Several chaos based image encryption schemes have been proposed. Zahmoul et al. (2017) proposed a new chaotic map based on Beta function. The new map was used to generate pseudo random sequences utilized to perform permutation and substitution operations. The experimental results showed that the proposed method is highly secure compared to other chaos based encryption schemes. Xu et al. (2016) proposed a bit-level image encryption algorithm based on piecewise linear chaotic maps. Plain image is converted into two equal sized binary sequences. Then permutation is done at bit-level by interchanging the binary elements of the sequences. In Hanis and Amutha (2019) a modified logistic map based authenticated image encryption scheme is proposed. The modified logistic map is used to construct key matrices, which are then used to encrypt the images.

Encryption provides data security whereas compression of data assist in easy storage and transmission. Compression and encryption can be done separately, or they can be performed simultaneously reducing the computational overhead. Compressive Sensing (CS) (Donoho 2006) is a technique for compressively sampling sparse data. In CS, a sparse signal can be recovered from few linear measurements (Candes and Wakin 2008). Several CS based image compression-encryption schemes are available in literature.

Zhang et al. (2016) showed the relation between CS and symmetric key encryption. The random projection using sensing matrix is associated with encryption and the signal recovery to decryption. The parameters used to generate the measurement matrix acts as the shared secret key between the communicating entities. The robustness of the CS based encryption schemes against brute-force attack, noise attacks, packet loss and shear attacks are demonstrated in Cambareri et al. (2015), Huang and Sakurai (2011) and Orsdemir et al. (2008). Huang et al. (2014) employed a block cipher structure to break the linearity in the CS measurements. They also used a parallel computing environment, which greatly increased the encryption speed. In papers (Chen et al. 2016; Ponuma and Amutha 2018a, b, c; Zhou et al. 2016, 2014a) compressive sensing is employed to obtain joint image compression-encryption. Zhou et al. (2014b) proposed a novel hybrid image compression-encryption scheme using circulant measurement matrix. The seed for the circulant matrix is generated using a logistic map and the chaotic map parameters acts as the shared secret key.

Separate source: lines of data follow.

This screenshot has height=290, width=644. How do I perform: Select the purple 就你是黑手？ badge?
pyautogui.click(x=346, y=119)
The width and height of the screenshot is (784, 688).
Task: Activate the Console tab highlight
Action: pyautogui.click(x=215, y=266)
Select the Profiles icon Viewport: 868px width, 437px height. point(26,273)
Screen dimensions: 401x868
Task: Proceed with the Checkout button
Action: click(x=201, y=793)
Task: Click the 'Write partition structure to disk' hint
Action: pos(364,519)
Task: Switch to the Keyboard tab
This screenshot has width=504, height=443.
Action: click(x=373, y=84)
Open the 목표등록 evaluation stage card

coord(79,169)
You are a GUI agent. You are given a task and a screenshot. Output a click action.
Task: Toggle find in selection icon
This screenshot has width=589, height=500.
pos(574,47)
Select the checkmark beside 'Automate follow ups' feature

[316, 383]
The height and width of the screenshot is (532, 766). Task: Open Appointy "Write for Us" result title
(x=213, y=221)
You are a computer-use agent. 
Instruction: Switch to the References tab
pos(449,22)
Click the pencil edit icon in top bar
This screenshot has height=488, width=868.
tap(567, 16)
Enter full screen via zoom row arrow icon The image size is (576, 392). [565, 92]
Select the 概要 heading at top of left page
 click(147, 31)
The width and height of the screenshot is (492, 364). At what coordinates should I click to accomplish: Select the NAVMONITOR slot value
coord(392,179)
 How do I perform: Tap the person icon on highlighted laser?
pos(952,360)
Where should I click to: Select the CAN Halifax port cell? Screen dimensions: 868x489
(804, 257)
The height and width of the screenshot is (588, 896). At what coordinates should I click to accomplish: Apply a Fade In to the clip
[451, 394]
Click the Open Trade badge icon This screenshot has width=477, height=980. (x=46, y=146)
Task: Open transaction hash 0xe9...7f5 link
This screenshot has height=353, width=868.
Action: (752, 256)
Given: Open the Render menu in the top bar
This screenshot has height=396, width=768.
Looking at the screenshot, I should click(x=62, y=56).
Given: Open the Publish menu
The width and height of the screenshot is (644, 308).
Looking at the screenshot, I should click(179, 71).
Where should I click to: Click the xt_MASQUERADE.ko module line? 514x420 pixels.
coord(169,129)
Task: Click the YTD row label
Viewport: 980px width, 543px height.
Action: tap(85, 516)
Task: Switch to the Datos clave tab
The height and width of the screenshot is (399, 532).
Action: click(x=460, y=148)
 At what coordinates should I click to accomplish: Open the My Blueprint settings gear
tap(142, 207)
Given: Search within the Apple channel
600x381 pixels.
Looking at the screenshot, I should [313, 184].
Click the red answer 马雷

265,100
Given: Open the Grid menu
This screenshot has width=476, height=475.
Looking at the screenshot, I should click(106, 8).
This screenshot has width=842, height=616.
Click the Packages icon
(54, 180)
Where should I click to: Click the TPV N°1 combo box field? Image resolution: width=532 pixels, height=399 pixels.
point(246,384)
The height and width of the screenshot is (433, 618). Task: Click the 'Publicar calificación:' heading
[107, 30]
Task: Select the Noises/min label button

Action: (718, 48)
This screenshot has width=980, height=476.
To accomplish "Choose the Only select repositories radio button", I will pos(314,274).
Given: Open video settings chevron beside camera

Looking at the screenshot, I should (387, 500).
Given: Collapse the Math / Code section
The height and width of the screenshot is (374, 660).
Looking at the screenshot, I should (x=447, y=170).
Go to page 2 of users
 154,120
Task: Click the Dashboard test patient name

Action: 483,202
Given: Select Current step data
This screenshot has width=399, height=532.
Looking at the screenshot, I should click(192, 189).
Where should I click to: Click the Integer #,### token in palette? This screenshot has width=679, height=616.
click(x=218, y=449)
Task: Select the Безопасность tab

In this paper, a sparse coding and compressive sensing based image encryption technique is proposed. Digital image possess some intrinsic features like bulk data capacity, redundancy of data and strong correlation among pixels, which can be exploited to achieve superior compression. Natural images can be sparsely represented using over complete dictionary (Olshausen and Field 1997). The dictionary can be a fixed dictionary or a learned dictionary. The fixed basis like DCT, wavelets, curvelets are not adaptive. A learned dictionary trained from a set of input images, provides better sparse representation of the image. The dictionary learning can be performed using algorithms like K-SVD (Aharon et al. 2006), MOD (Engan et al. 2007), RLS-DLA (Skretting and Engan 2010) etc. K-SVD is widely used for dictionary learning. In the proposed scheme, the inherent sparsity of the image is represented using a learned basis obtained using non-overlapping patches from a set of images. The sparse coefficients are then subjected to the compressive sensing process. The image recovery is done using Orthogonal Matching Pursuit (OMP) algorithm (Tropp and Gilbert 2007). The remainder of the paper is organized as follows. Section 2 reviews the concepts of CS theory and dictionary learning. The proposed framework for image encryption scheme is provided in Sect. 3. The experimental results and analysis are given in Sect. 4. Section 5 concludes the paper.

2 Methodology

2.1 Compressive sensing

Compressive sensing (Baraniuk 2007) states that a sparse signal can be reconstructed from a set of undersampled data with high probability. For a signal \(x\in R^N\), the sparse representation \(\alpha \) is given by

$$\begin{aligned} \alpha =\varPsi ^Tx. \end{aligned}$$
(1)

where \(\varPsi \) is the basis. The basis can be an orthogonal matrix (discrete cosine transform, discrete wavelet transform etc.) or a learned dictionary. If the signal can be represented as a linear combination of few vectors from the sparsifying basis, then the signal can be recovered successfully. The signal is recovered from linear measurements obtained by using the measurement matrix \(\varPhi \in R^{M \times N}\). The linear measurement y is represented as

$$\begin{aligned} y=\theta \alpha \end{aligned}$$
(2)

where \(\theta =\varPhi \varPsi \) is the sensing matrix. A s-sparse signal can be reconstructed from M measurements \((M<< N)\), if the sensing matrix \(\theta \) satisfies the Restricted Isometry Property (RIP) (Candes 2008). By assuming that x can be expressed in the basis \(\varPsi \), \(\alpha \) can be estimated by solving the following \(L_1\) norm minimization problem.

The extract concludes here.